US military curfew in Japan could be eased
By SETH ROBSON | STARS AND STRIPES Published: July 28, 2014
YOKOSUKA NAVAL BASE, Japan — U.S. military leaders are considering relaxing liberty restrictions in Japan, Navy Secretary Ray Mabus said Monday.
The policy requires servicemembers E-5 and below to have a “liberty buddy” with them if they go out between 7 p.m. and midnight and to be back on base or in a private residence or hotel room between midnight and 5 a.m. It is unpopular but has been credited with cutting off-base incidents.
The curfew was imposed after the October 2012 rape of an Okinawan woman by two visiting U.S. sailors.
Asked by a sailor how he would feel about the measure if he were a sailor, Mabus told an all-hands call at Yokosuka Naval Base that the curfew was imposed for the right reasons.
“The leadership here is working on seeing if we can relax that to some extent,” he said.
“The people who can get it relaxed are sitting in this room right now,” he said, noting that continued good behavior would be the key.
“I’m proud of the way sailors and Marines have responded to the last two years,” he said. “I think it is the view of the leadership here that there should be some sort of relaxation.”
Japan is a great duty station, and sailors are eager to see the country and participate in local culture, he said.

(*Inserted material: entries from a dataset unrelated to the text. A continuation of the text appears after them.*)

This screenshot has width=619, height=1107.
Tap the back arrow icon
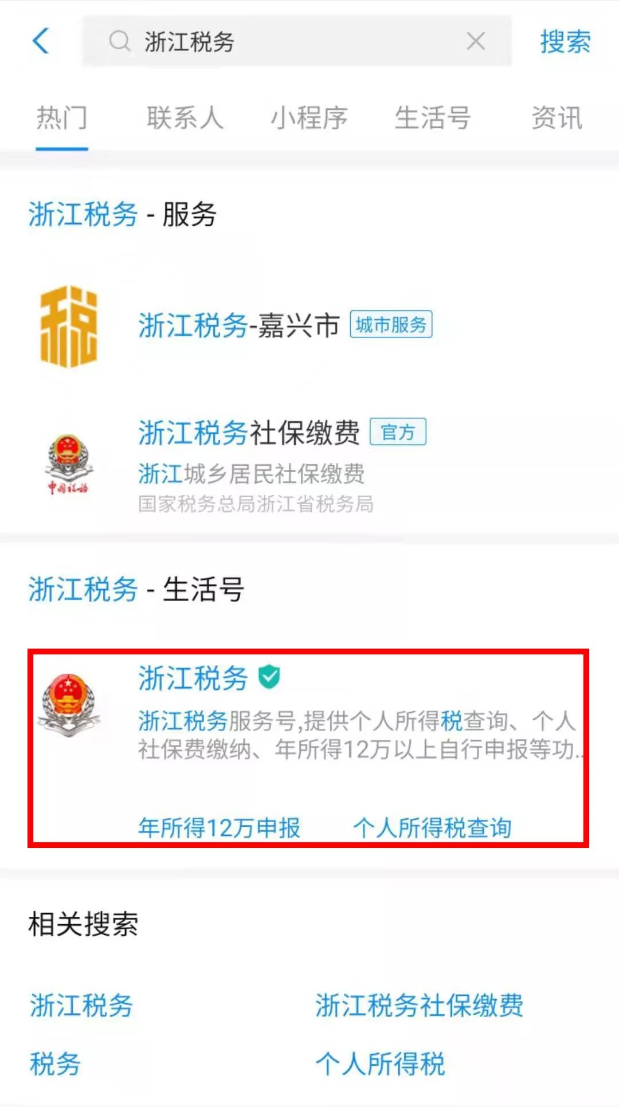click(41, 41)
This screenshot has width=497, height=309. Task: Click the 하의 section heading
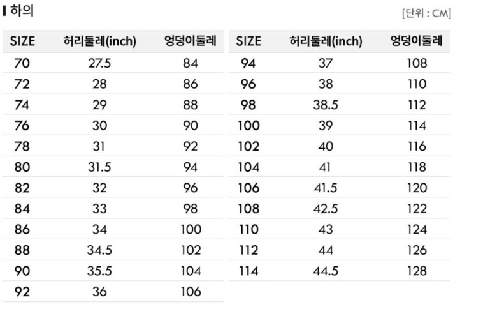22,11
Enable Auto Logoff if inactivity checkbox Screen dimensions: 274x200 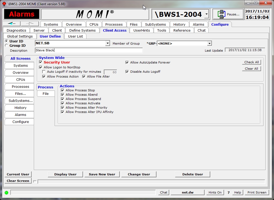click(44, 72)
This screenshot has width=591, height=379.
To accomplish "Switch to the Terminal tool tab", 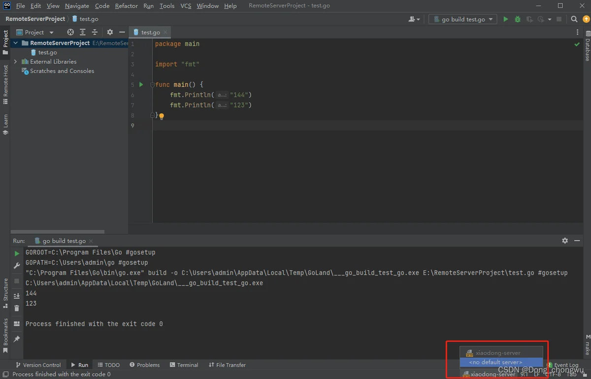I will click(184, 365).
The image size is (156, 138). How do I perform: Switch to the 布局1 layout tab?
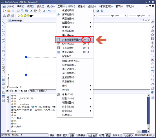(33, 91)
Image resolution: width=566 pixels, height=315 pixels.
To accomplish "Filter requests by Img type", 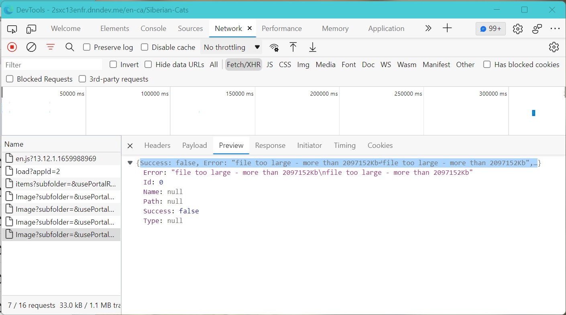I will pos(303,64).
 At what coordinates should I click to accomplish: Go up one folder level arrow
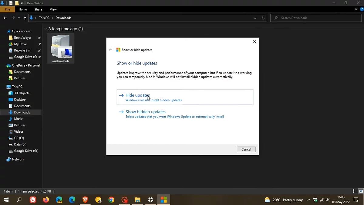(x=25, y=18)
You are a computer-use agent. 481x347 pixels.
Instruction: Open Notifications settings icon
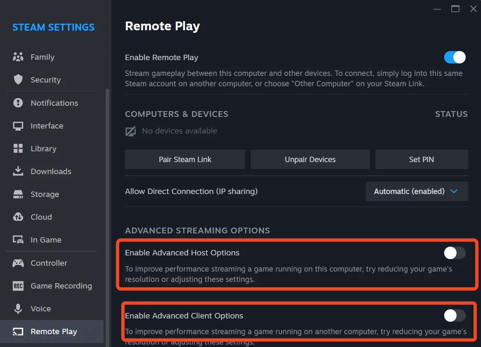coord(19,103)
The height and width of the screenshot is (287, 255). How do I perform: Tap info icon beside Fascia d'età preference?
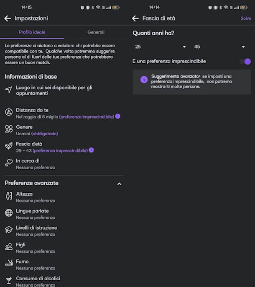point(91,150)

“I understand it is hard in terms of when you are outside the wire,” Mabus said, cautioning: “One bad act affects everybody.”
Sailors listening to Mabus didn’t sound hopeful that things would change soon.
Petty Officer 3rd Class Deandre Westmoreland, 22, said he’s heard since last year that the curfew was under review. He doesn’t think it’s effective in cutting bad behavior.
“I feel like there are more incidents now, with the curfew in effect, than before it was imposed,” he said.
Petty Officer 3rd Class David Law, 21, said he preferred the liberty rules that were in place when he arrived at Yokosuka, before the curfew was imposed.
Back then, young sailors could gain more liberty by earning qualifications at work, he said.
Sailors with white cards had to be in by midnight, those with green cards could stay out until 2 a.m. and those with blue cards could stay out all night, he said.
“It made you feel responsible,” Law said, adding that he worked hard and qualified for a blue card only to see the system abolished when the curfew was instituted shortly after that.